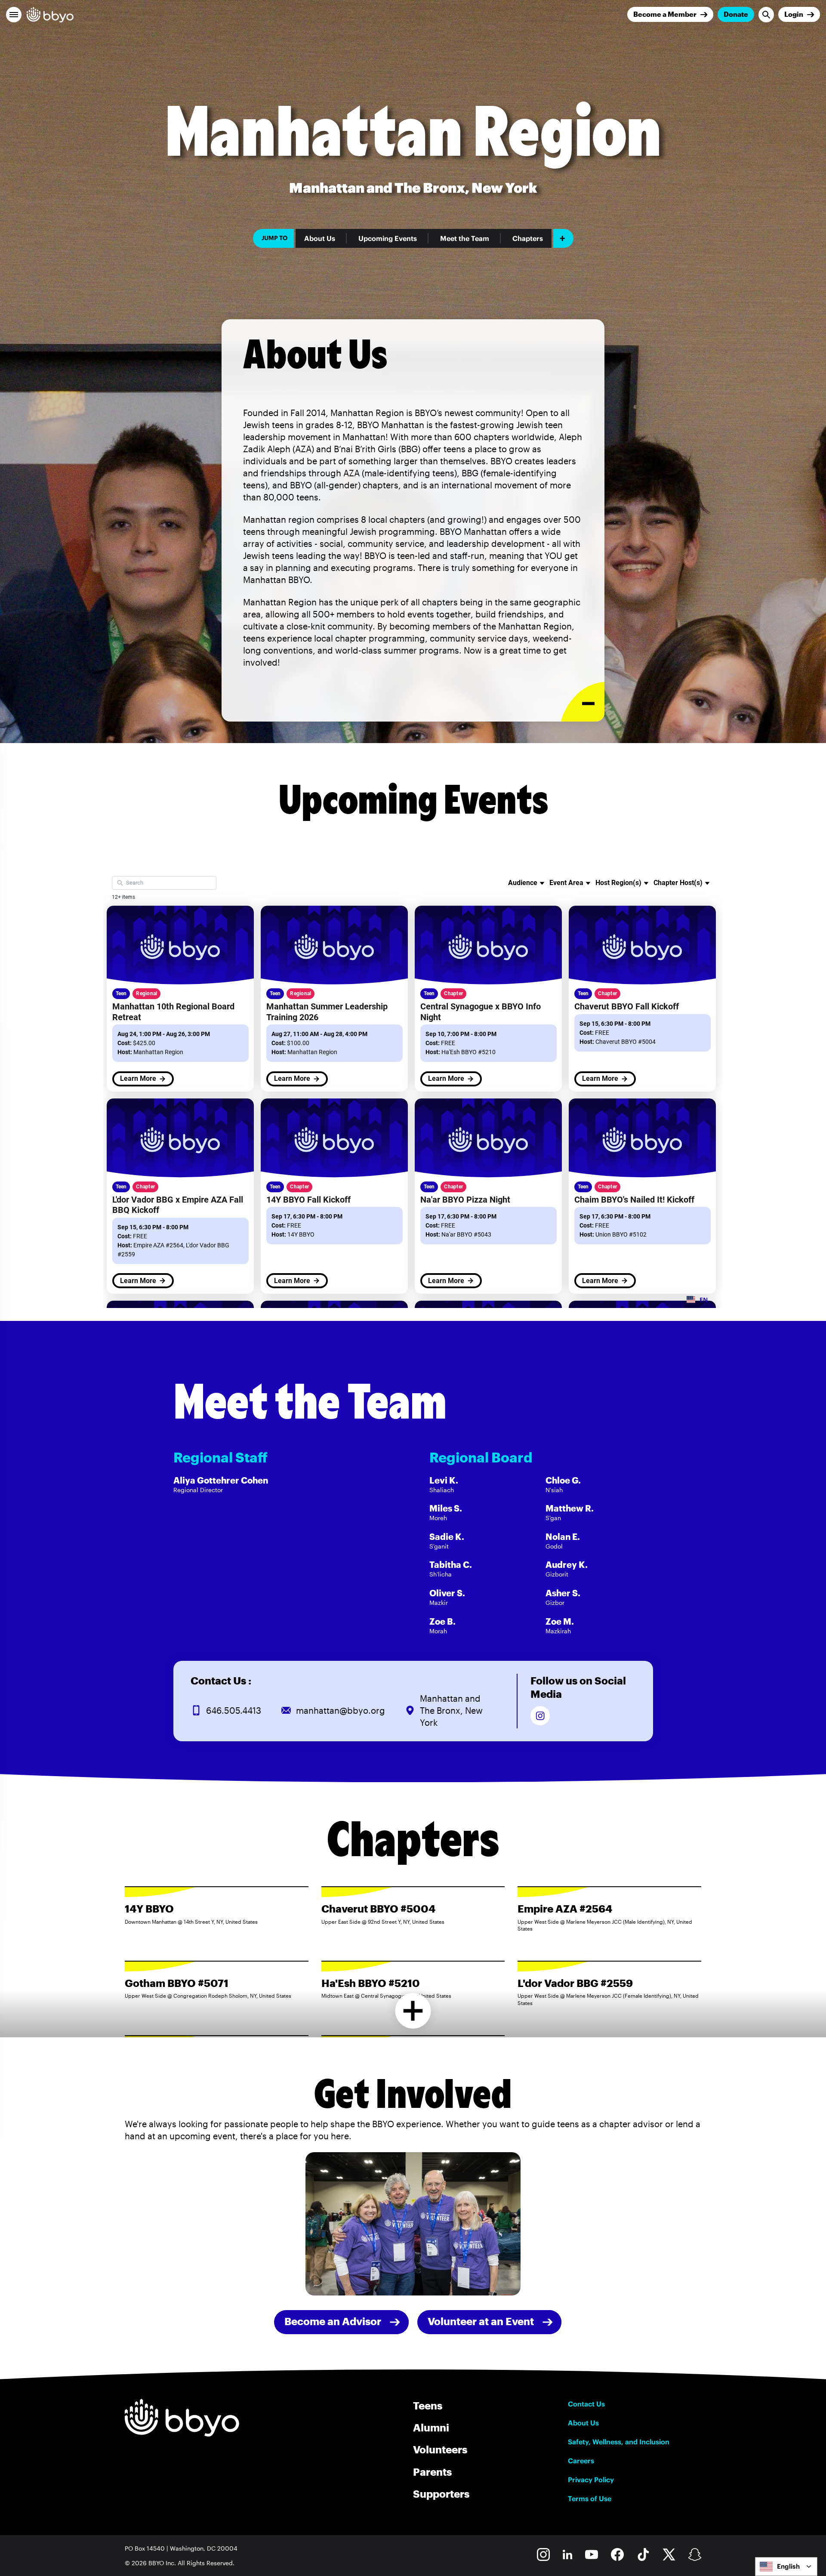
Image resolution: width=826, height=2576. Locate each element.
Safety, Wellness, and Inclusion (618, 2441)
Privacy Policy (591, 2479)
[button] (14, 14)
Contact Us (586, 2404)
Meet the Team (464, 238)
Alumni (431, 2427)
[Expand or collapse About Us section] (582, 702)
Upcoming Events (387, 238)
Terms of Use (589, 2498)
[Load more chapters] (413, 2011)
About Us (319, 238)
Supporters (441, 2493)
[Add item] (563, 238)
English (788, 2566)
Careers (581, 2460)
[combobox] (786, 2566)
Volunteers (440, 2449)
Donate (736, 14)
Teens (427, 2405)
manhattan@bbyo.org (340, 1710)
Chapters (527, 238)
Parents (432, 2471)
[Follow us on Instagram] (540, 1715)
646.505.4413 (233, 1710)
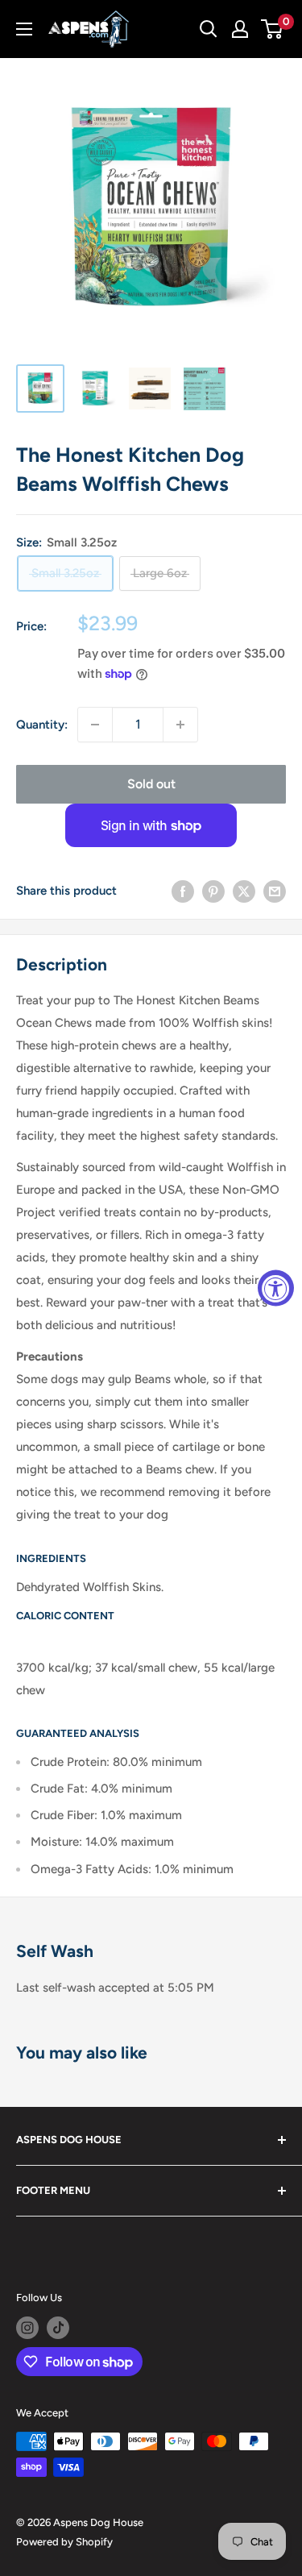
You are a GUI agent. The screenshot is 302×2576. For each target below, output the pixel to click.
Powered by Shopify (64, 2542)
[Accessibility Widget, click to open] (276, 1288)
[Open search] (208, 29)
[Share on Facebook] (183, 891)
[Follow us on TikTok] (58, 2327)
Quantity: (42, 724)
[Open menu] (24, 29)
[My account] (240, 29)
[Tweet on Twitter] (244, 891)
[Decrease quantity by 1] (95, 725)
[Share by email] (274, 891)
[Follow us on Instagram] (27, 2327)
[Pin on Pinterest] (213, 891)
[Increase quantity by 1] (180, 725)
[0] (273, 29)
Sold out (151, 783)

- - - - -

• [WHAT THE EXERCISE ASKS]: Scan the records above for the string "Follow", then report every line that contains it.

• [RESPONSE FOR THIS EXERCISE]:
[Follow us on Instagram] (540, 1715)
[Follow us on TikTok] (58, 2327)
[Follow us on Instagram] (27, 2327)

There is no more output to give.